Console Print Speed

Console Print Speed - dart

I’ve been looking at a few example programs in order to find better ways to code with Dart.
Not that this example (below) is of any particular importance, however it is taken from rosettacode dot org with alterations by me to (hopefully) bring it up-to-date.
The point of this posting is with regard to Benchmarks and what may be detrimental to results in Dart in some Benchmarks in terms of the speed of printing to the console compared to other languages. I don’t know what the comparison is (to other languages), however in Dart, the Console output (at least in Windows) appears to be quite slow even using StringBuffer.
As an aside, in my test, if n1 is allowed to grow to 11, the total recursion count = >238 million, and it takes (on my laptop) c. 2.9 seconds to run Example 1.
In addition, of possible interest, if the String assignment is altered to int, without printing, no time is recorded as elapsed (Example 2).
Typical times on my low-spec laptop (run from the Console - Windows).
Elapsed Microseconds (Print) = 26002
Elapsed Microseconds (StringBuffer) = 9000
Elapsed Microseconds (no Printing) = 3000
Obviously in this case, console print times are a significant factor relative to computation etc. times.
So, can anyone advise how this compares to eg.

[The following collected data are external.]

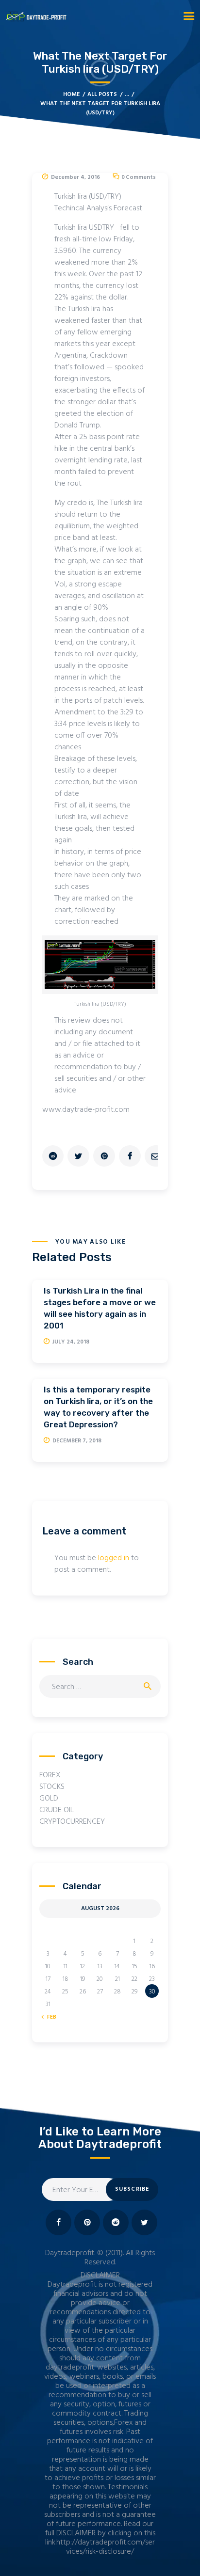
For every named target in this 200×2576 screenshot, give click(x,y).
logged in (113, 1558)
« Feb (49, 2017)
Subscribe (132, 2189)
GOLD (48, 1798)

Java times for console output? That would at least be an indication as to whether Dart is particularly slow in this area, which may be relevant to some Benchmarks. Incidentally, times when running in the Dart Editor incur a negligible penalty for printing.
// Example 1. The base code for the test (Ackermann).
main() {
for (int m1 = 0; m1 <= 3; ++m1) {
for (int n1 = 0; n1 <= 4; ++n1) {
print ("Acker(${m1}, ${n1}) = ${fAcker(m1, n1)}");
}
}
}
int fAcker(int m2, int n2) => m2==0 ? n2+1 : n2==0 ?
fAcker(m2-1, 1) : fAcker(m2-1, fAcker(m2, n2-1));
The altered code for the test.
// Example 2 //
main() {
fRunAcker(1); // print
fRunAcker(2); // StringBuffer
fRunAcker(3); // no printing
}
void fRunAcker(int iType) {
String sResult;
StringBuffer sb1;
Stopwatch oStopwatch = new Stopwatch();
oStopwatch.start();
List lType = ["Print", "StringBuffer", "no Printing"];
if (iType == 2) // Use StringBuffer
sb1 = new StringBuffer();
for (int m1 = 0; m1 <= 3; ++m1) {
for (int n1 = 0; n1 <= 4; ++n1) {
if (iType == 1) // print
print ("Acker(${m1}, ${n1}) = ${fAcker(m1, n1)}");
if (iType == 2) // StringBuffer
sb1.write ("Acker(${m1}, ${n1}) = ${fAcker(m1, n1)}\n");
if (iType == 3) // no printing
sResult = "Acker(${m1}, ${n1}) = ${fAcker(m1, n1)}\n";
}
}
if (iType == 2)
print (sb1.toString());
oStopwatch.stop();
print ("Elapsed Microseconds (${lType[iType-1]}) = "+
"${oStopwatch.elapsedMicroseconds}");
}
int fAcker(int m2, int n2) => m2==0 ? n2+1 : n2==0 ?
fAcker(m2-1, 1) : fAcker(m2-1, fAcker(m2, n2-1));
//Typical times on my low-spec laptop (run from the console).
// Elapsed Microseconds (Print) = 26002
// Elapsed Microseconds (StringBuffer) = 9000
// Elapsed Microseconds (no Printing) = 3000

I tested using Java, which was an interesting exercise.
The results from this small test indicate that Dart takes about 60% longer for the console output than Java, using the results from the fastest for each. I really need to do a larger test with more terminal output, which I will do.
In terms of "computational" speed with no output, using this test and m = 3, and n = 10, the comparison is consistently around 530 milliseconds for Java compared to 580 milliseconds for Dart. That is 59.5 million calls. Java bombs with n = 11 (238 million calls), which I presume is stack overflow. I'm not saying that is a definitive benchmark of much, but it is an indication of something. Dart appears to be very close in the computational time which is pleasing to see. I altered the Dart code from using the "question mark operator" to use "if" statements the same as Java, and that appears to be a bit faster c. 10% or more, and that appeared to be consistently the case.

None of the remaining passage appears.